Relevant Coursework on Resume: Why to Mention?
Prior to discussing how to list relevant coursework on a resume, let’s figure out whether you actually need it, and if so, why.
Usually, recent graduates and current students looking for a job cannot boast a wealth of experience to make much of an impression on employers. Sure, if you have some practical knowledge gained during or even prior to your college years, you should exploit this advantage and provide the detailed description of your real-life experience in your resume. However, if you have none, there is no other choice for you butto convince your potential employer that you gained the necessary skills and knowledge during your coursework. That’s where relevant coursework resume can make all the difference.
While other applicants may not pay much attention to the Education section of their resumes, briefly specifying only the years of study, the name of the institution and the degree obtained, you can beat them easily by including relevant coursework on a resume. Surely, you will hardly score any points by describing your achievements in writing literary reviews when applying for the position of Sales Manager. However, when sending your CV to an international company with offices in Asia, you can increase your chances dramatically by specifying that you speak fluent Chinese and even wrote a research paper on modern Chinese phraseology. Other things being equal, the employer is likely to choose you over a person who is more suited for the job.
See how it works? The idea is not to stuff your resume with coursework details regardless of whether they are somehow related to the job you apply for, but to carefully consider your knowledge and skills, and then to put related coursework on resume with the aim of showing yourself to the best advantage.
Now let’s find out how to do the trick.
How to List Coursework on Resume and to Hit the Mark
Prior to listing coursework on a resume, you need to define which of your competencies can be considered helpful for a position you want to get. Overcome the temptation to solve the task immediately, since doing this with hustle can result in you missing something important. You’d be better off focusing on the following:
- Carefully read the requirements, noting down the skills the company expects potential candidates to have;
- Think about skills and abilities, which could be useful for the company but are not listed in the job ad, and write them down, too (for example, an e-marketing course can become a great plus for a sales manager, though this may not even be mentioned in the ad);
- Learn more about the company’s activities (including public activities) and try to derive helpful tips from this information (The company holds annual charity balls? Great,since you were a member of an organizing committee in your college);
- Having finished researching the company you apply to, move on to making a list of your degrees, courses completed, classes taken, certificates received and so on, including any ‘in progress’ courses, as well as your community service, if any;
- Nowyou need to carefully match your skills and expertise to the company’s requirements. Make sure to emphasize your proficiency and advantageous personal traits, but avoid making far-fetched arguments (your successful performance as a stand-up comedian can hardly be somehow helpful in sales).

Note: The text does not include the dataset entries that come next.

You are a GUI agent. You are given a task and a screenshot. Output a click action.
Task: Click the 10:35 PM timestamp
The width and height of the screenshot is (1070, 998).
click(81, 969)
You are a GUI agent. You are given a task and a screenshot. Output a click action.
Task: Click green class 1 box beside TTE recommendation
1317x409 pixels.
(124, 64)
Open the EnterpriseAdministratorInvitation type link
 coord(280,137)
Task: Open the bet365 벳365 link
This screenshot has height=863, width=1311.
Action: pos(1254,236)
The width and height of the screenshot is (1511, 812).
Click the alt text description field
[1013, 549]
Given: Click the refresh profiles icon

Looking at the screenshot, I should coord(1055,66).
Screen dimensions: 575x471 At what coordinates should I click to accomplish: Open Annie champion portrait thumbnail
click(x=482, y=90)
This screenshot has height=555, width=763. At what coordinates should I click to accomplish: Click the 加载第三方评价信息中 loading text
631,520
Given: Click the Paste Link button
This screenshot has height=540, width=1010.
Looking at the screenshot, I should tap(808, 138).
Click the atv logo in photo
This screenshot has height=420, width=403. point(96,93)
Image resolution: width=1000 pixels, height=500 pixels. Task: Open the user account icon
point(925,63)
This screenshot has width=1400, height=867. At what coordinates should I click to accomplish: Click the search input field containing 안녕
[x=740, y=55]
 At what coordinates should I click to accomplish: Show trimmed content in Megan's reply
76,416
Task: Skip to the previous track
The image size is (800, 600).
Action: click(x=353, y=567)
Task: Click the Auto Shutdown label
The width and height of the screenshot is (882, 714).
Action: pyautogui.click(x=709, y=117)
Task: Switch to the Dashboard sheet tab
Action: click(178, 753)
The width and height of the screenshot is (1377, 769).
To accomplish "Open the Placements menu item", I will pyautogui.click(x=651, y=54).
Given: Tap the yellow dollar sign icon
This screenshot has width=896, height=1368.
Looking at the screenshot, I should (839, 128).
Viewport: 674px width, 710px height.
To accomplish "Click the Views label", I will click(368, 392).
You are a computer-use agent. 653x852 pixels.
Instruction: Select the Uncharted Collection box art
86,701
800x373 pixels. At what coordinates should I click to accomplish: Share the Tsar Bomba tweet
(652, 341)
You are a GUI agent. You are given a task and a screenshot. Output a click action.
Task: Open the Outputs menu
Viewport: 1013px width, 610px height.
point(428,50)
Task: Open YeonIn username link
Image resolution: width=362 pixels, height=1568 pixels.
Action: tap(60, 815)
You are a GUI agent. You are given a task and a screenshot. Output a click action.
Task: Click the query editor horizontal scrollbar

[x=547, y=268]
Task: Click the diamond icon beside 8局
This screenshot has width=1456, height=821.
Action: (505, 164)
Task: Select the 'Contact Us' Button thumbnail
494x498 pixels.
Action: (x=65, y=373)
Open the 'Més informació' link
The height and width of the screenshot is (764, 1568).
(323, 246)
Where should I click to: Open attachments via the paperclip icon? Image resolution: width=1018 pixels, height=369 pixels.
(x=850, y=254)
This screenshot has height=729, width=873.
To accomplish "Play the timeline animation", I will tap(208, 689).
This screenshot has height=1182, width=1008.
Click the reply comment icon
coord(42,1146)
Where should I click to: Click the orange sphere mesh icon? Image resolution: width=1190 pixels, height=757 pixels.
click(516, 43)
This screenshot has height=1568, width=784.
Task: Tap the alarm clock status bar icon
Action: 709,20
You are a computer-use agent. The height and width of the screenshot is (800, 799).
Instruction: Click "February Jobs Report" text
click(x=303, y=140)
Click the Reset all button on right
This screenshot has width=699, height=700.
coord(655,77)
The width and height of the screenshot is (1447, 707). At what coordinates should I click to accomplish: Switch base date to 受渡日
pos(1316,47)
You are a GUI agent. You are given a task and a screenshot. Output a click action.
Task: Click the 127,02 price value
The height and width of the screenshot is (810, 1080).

At this stage, you will get a shortened version of your achievements that should be properly integrated into your resume.
How to Add Relevant Coursework on Resume: Main Part
Since now you know what to add, it is time to learn how to add relevant coursework on a resume. Usually, applicants begin their resumes with a brief summary followed by the Experience and Education sections. However, if the real-life experience is not your strong point, it makes sense to focus on your educational background and place the respective section straight after the Summary.
When adding coursework to resume, specify your degree or certificate, as well as educational institution and its location, before providing your coursework details. Be sure to make a note of honors received, if any, adding details about your coursework, if they help better describe the useful skills you gained. For example, instead of simply informing the employer about the fact that you completed coursework in Translation of Business Documents, explain your achievements during the course by adding something like "completed the translation of two packages of documents for public tenders." This trick is especially helpful for those students who cannot boast an impressive list of degrees, certificates, and classes.
How to Put Relevant Coursework on Resume: Additional Part
Now you know how to put relevant coursework on a resume, but what about other skills you have, which are not directly related to the educational process and thus cannot be included in that section? Remember your supposed membership in an organizing committee? You can state information like this in a specific section after the Summary, Education, and Relevant Experience sections. Call it Additional Experience or Volunteer Experience, specifying in it the type of your activity and where it was carried out.
As you can see, putting coursework on a resume can add a lot of weight to a standard resume, even when you lack the first-hand experience.